-- begin Text section --

You know...not expensive is still not exactly the same as free.  And it's not the same shit.  Most of the "make your own t-shirt" companies are complete shit even if Nintendo's are cheaply made in the first place.  Oh, and those places, they won't have Nintendo tags but they'll have tags.  Where as most non-shitty t-shirts will be tagless.  But who knows...maybe these t-shirts are complete shit.  Still free though.


----------



## R2DJ (Mar 19, 2011)

D'you think I'll make it when I get my 3DS at around 10AM or is there gonna be more than 3000 people at overall midnight launches?


----------



## Ikki (Mar 19, 2011)

Seraph said:
			
		

> Ikki said:
> 
> 
> 
> ...


I forgot I'm in a community where people don't pay for their stuff.


----------



## KingVamp (Mar 19, 2011)

Ikki said:
			
		

> Seraph said:
> 
> 
> 
> ...


I forgot that piracy and legitly getting something for free was the same thing.

-- end Text section --
-- begin Source excerpt --

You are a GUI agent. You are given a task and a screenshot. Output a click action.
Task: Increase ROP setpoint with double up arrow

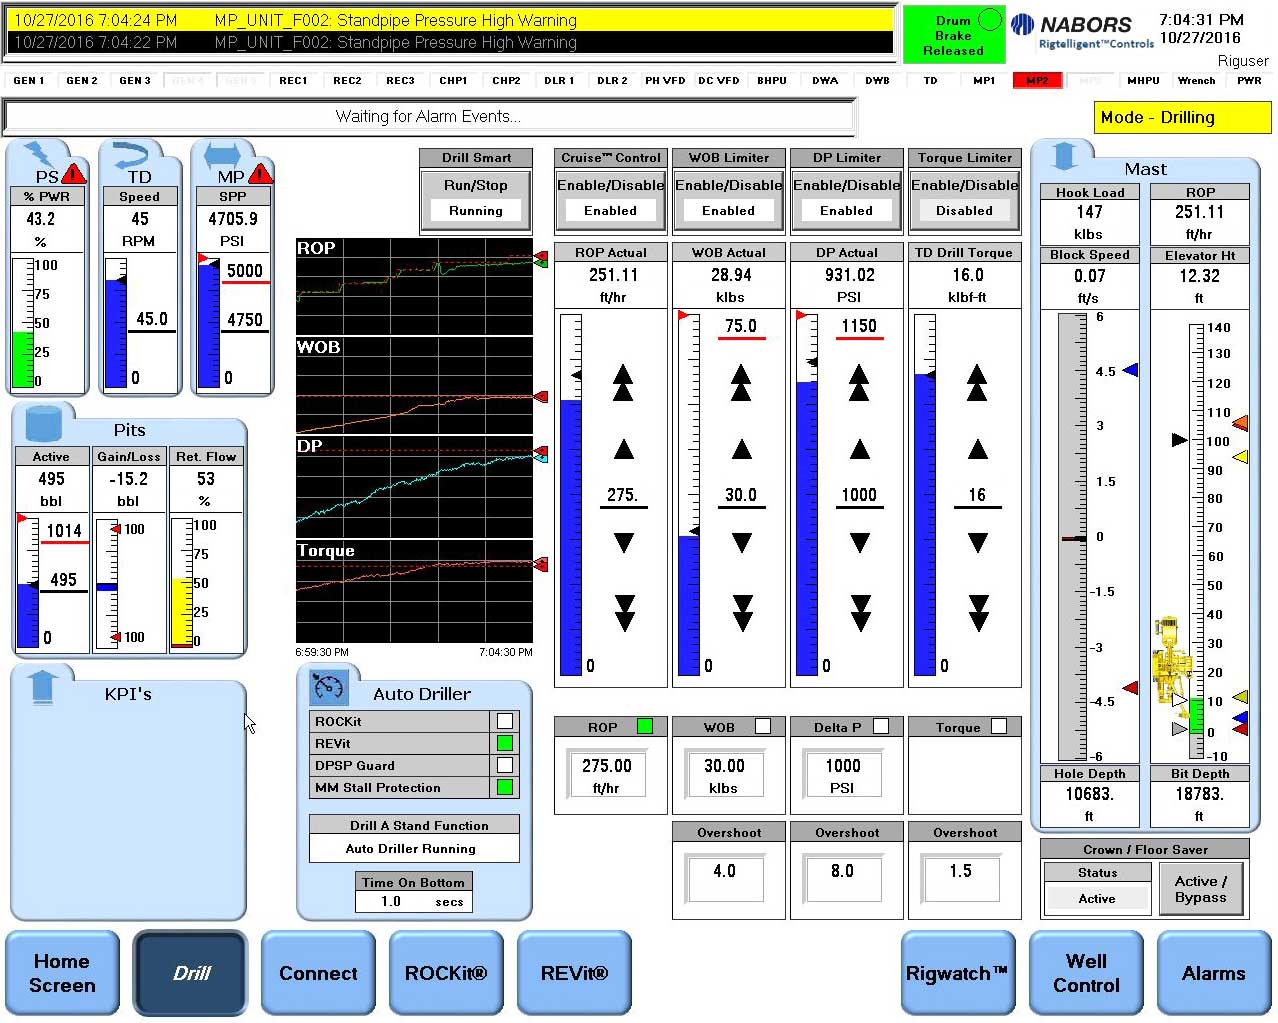[623, 382]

-- end Source excerpt --

### Given exercise 1
In the forum thread, around what time does R2DJ expect to get a 3DS?
### Given exercise 2
In the forum thread, why does the first post say a shirt from a "make your own t-shirt" company isn't the same as the free one?
### Given exercise 3
Summarize the forum thread in three sentences.

### Reply 1
Around 10AM.

### Reply 2
Not expensive is still not the same as free. Most of those companies make very poor shirts. Their shirts also have tags, while most decent t-shirts are tagless.

### Reply 3
One post argues that the free t-shirts are worth having, because cheap is not the same as free and "make your own t-shirt" companies make poor shirts that have tags. R2DJ asks whether getting a 3DS around 10AM will be soon enough or whether more than 3000 people will turn up at midnight launches overall. Ikki remarks that people in this community don't pay for their stuff, and KingVamp answers that piracy and legitimately getting something for free are not the same thing.